Jakarta, CNN Indonesia —
Studi terbaru mengungkap asap kebakaran hutan berpotensi menyebabkan 12.000 kematian per tahun imbas krisis iklim yang memicu peningkatan frekuensi kebakaran hutan dan lahan (karhutla) hampir di seluruh dunia.
Penelitian terbaru menunjukkan pemanasan global memicu lebih banyak karhutla di berbagai belahan dunia. Hal ini berpotensi menyebabkan bertambahnya 12,000 kematian per tahun akibat terpapar asap kebakaran.
Asap kebakaran berbahaya karena mengandung partikel halus PM2,5 yang masuk ke paru-paru dan aliran darah, menyebabkan dampak kesehatan serius. Menurut penelitian resiko kematian akibat polusi asap dari kebakaran hutan bakal meningkat tajam di beberapa wilayah seperti Australia, Amerika Selatan, Eropa, dan hutan boreal di Asia.
Sementara itu, studi lain mengungkapkan antara tahun 2003 Sampai sekarang 2019 pemanasan global Sudah Mengoptimalkan luas lahan yang terbakar hampir 16 persen. Sekalipun, ulah manusia seperti pembukaan lahan untuk jalan atau pertanian Sudah menurunkan total area yang terbakar Sampai sekarang 19 persen.
Kedua studi ini dipublikasikan di jurnal Nature Climate Change, yang menguraikan dampak penambahan emisi gas rumah kaca ke atmosfer terhadap kebakaran hutan dibandingkan dengan tindakan pembukaan lahan oleh manusia.
Studi yang dipimpin oleh Dr. Chae Yeon Park dari Institut Nasional Jepang untk Studi Lingkungan memperkirakan hampir 100,000 orang meninggal setiap tahun pada 2010-an akibat terpapar asap dari kebakaran hutan.

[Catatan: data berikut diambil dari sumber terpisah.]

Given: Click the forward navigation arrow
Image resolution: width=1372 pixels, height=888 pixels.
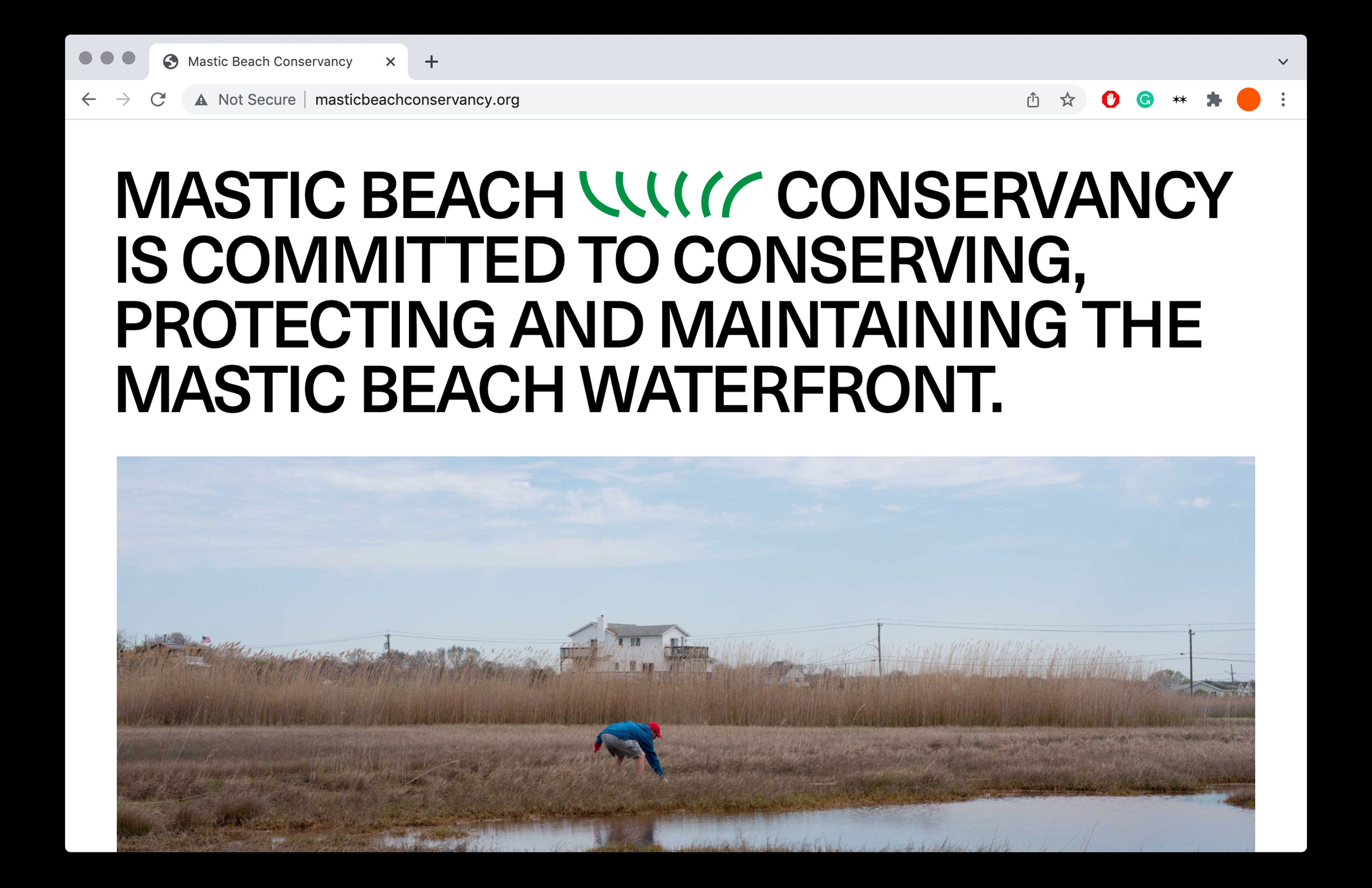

Menurut para peneliti suhu yang lebih panas dan rendahnya kelembaban Mengoptimalkan resiko kebakaran, Sekalipun campur tangan manusia seperti fragmentasi hutan dan sabana ikut mengurangi area yang terbakar atau menekan penyebaran api.
Untuk mengatasi tantangan ini, para peneliti menggunakan tiga model vegetasi dan kebakaran global di bawah kondisi iklim Di waktu ini dan membandingkannya dengan model tanpa dampak Pergantian Iklim modern.
Hasilnya bervariasi, Sekalipun para penulis dari delapan negara, termasuk Inggris, Amerika Serikat, Jerman, dan China, menyimpulkan bahwa pemanasan global secara konsisten menyebabkan peningkatan kematian akibat paparan PM2.5 dari kebakaran hutan.
Di beberapa wilayah, peningkatan suhu menjadi faktor utama yang Mengoptimalkan risiko kebakaran, sementara di tempat lain, kelembapan yang rendah berperan lebih besar. Para penulis Bahkan menekankan dampak kesehatan akibat asap kebakaran tidak dapat diremehkan karena partikel dari kebakaran lebih beracun dibandingkan dengan partikel dari sumber lainnya.
“Hal ini (kebakaran hutan) mengakibatkan ratusan kematian pada saat itu, dan kemungkinan Akan segera menimbulkan konsekuensi kesehatan jangka panjang bagi banyak orang,” ucap Prof. Hilary Bambrick dari Australian National University, yang tidak terlibat dalam studi ini, melansir The Guardian, Senin (21/10).
Bambrick Bahkan memperingatkan dampak kesehatan jangka panjang kemungkinan Akan segera terus dirasakan. Memahami dampaknya Bahkan Mendukung merencanakan masa depan dengan lebih baik.
Penelitian terpisah yang dipimpin oleh ilmuwan dari Inggris dan Belgia menunjukkan bahwa pemanasan global memperbesar risiko kebakaran hutan, terutama di Australia, Siberia, dan sabana Afrika. Menurut Seppe Lampe dari Vrije Universiteit Brussel, Sekalipun aktivitas manusia seperti perubahan lanskap Mendukung mengurangi area yang terbakar, “efek Pergantian Iklim terus meningkat.”.
Prof. Wim Thiery, salah satu penulis studi tersebut, menambahkan bahwa tingkat pertumbuhan area yang terbakar akibat Pergantian Iklim semakin meningkat setiap tahunnya.